BEGIN
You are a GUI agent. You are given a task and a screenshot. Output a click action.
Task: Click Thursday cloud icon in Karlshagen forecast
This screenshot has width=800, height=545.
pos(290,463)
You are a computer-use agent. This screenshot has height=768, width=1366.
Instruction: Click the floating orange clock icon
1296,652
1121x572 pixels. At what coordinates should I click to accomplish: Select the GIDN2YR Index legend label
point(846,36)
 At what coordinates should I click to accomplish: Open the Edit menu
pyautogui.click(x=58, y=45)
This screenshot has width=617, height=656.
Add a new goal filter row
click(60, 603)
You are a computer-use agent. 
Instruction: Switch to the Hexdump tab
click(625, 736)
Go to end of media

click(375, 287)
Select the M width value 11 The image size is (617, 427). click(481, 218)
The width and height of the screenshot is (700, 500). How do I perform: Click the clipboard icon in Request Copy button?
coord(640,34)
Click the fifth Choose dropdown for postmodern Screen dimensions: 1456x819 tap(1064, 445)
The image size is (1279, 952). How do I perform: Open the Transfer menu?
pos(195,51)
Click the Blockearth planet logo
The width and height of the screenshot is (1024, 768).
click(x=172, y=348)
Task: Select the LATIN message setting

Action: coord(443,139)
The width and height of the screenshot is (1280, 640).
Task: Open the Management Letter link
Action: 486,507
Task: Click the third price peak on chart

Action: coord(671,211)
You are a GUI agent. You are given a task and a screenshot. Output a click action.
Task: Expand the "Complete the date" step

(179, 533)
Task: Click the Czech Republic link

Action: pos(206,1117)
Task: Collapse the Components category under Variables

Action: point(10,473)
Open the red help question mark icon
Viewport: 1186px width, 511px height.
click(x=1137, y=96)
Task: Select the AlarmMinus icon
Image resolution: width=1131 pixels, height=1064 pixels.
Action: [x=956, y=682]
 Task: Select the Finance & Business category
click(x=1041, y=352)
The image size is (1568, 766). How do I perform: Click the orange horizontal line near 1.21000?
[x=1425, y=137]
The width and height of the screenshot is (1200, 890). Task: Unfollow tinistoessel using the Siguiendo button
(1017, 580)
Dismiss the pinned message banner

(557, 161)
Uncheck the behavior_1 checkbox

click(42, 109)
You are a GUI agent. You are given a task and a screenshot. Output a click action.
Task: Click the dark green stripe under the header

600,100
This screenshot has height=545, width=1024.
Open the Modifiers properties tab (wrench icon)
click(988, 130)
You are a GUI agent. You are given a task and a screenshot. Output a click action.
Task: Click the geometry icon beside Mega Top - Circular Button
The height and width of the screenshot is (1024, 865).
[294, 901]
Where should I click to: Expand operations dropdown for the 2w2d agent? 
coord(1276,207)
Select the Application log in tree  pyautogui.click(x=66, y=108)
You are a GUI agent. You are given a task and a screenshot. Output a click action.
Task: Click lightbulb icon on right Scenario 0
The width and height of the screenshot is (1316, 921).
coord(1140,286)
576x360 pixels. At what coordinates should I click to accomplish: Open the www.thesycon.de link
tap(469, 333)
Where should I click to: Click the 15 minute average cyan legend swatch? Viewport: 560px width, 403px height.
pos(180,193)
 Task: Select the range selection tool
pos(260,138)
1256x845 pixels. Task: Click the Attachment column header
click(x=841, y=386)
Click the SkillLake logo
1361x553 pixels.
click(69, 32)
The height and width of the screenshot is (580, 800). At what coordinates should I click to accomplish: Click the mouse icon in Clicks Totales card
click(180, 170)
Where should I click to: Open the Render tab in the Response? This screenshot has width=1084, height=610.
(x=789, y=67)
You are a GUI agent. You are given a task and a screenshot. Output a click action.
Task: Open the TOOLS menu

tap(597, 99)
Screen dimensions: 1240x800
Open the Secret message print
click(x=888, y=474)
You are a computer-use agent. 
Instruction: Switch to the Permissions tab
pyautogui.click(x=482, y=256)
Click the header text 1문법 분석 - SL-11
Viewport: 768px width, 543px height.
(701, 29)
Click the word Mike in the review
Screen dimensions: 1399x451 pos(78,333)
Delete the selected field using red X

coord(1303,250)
END
*TASK GOAL:*
Output only the lines from the top of the entries through the one holding "Select the M", copied exactly.

*TASK ANSWER:*
You are a GUI agent. You are given a task and a screenshot. Output a click action.
Task: Click Thursday cloud icon in Karlshagen forecast
This screenshot has width=800, height=545.
pos(290,463)
You are a computer-use agent. This screenshot has height=768, width=1366.
Instruction: Click the floating orange clock icon
1296,652
1121x572 pixels. At what coordinates should I click to accomplish: Select the GIDN2YR Index legend label
point(846,36)
 At what coordinates should I click to accomplish: Open the Edit menu
pyautogui.click(x=58, y=45)
This screenshot has width=617, height=656.
Add a new goal filter row
click(60, 603)
You are a computer-use agent. 
Instruction: Switch to the Hexdump tab
click(625, 736)
Go to end of media

click(375, 287)
Select the M width value 11 The image size is (617, 427). click(481, 218)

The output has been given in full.